Aim of the exercise
A verbatim reproduction of the lines below, from the line containing "Task: Click the blue" through the line containing "Task: Click the branch icon next to main", both ends included, is the whole required output.

***** Materials provided *****

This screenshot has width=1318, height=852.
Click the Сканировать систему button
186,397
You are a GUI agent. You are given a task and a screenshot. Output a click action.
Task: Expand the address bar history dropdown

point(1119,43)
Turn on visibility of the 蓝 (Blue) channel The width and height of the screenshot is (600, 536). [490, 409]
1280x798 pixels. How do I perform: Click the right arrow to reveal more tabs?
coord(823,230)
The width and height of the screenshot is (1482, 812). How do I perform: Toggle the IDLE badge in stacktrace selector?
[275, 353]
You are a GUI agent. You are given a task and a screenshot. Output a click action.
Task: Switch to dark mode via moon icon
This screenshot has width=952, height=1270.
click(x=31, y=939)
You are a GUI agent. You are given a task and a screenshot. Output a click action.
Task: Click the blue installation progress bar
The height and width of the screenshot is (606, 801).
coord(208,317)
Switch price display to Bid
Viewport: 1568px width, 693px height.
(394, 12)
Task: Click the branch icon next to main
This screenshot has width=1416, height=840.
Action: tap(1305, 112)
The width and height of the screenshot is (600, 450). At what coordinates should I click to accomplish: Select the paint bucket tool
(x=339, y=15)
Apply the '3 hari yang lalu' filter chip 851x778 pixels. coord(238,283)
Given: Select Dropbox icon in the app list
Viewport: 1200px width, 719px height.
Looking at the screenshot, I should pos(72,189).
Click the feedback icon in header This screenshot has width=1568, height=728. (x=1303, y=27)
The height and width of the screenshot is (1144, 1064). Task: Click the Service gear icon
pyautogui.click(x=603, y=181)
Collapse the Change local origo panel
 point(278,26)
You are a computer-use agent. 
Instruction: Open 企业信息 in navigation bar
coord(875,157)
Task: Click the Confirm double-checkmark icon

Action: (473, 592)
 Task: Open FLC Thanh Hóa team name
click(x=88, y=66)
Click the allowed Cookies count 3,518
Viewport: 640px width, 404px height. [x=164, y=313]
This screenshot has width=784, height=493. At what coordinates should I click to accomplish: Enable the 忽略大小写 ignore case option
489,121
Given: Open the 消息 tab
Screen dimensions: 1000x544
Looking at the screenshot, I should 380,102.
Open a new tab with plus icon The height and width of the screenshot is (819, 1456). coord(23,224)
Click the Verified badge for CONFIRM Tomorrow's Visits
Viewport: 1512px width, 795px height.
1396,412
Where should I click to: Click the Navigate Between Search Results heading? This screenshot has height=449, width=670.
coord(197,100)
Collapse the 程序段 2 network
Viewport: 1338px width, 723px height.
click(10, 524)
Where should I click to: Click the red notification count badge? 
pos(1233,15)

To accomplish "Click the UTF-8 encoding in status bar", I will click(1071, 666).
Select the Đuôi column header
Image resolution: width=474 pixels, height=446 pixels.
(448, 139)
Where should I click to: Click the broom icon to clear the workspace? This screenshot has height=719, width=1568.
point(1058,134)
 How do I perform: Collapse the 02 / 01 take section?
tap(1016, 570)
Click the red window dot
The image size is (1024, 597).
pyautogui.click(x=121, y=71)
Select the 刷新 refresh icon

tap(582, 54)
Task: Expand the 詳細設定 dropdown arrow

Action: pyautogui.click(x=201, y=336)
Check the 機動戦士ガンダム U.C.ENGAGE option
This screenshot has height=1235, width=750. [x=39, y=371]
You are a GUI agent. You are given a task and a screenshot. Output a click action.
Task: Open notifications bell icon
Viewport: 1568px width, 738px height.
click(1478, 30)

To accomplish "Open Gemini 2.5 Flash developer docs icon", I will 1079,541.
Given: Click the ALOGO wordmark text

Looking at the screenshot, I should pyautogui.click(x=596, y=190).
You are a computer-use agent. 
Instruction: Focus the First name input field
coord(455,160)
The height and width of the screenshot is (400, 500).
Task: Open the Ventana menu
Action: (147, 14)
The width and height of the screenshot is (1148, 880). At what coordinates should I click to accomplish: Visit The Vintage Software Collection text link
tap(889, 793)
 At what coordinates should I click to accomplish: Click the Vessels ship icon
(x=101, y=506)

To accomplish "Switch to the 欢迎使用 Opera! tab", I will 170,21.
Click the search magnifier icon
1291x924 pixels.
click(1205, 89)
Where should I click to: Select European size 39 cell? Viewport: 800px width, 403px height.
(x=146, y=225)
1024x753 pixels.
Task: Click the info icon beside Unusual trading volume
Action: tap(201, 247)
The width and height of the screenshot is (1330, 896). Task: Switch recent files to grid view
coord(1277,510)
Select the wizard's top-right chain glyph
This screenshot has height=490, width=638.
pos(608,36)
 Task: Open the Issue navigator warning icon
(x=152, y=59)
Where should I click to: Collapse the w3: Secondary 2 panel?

*****

Response to this task
Task: Click the blue installation progress bar
The height and width of the screenshot is (606, 801).
coord(208,317)
Switch price display to Bid
Viewport: 1568px width, 693px height.
(394, 12)
Task: Click the branch icon next to main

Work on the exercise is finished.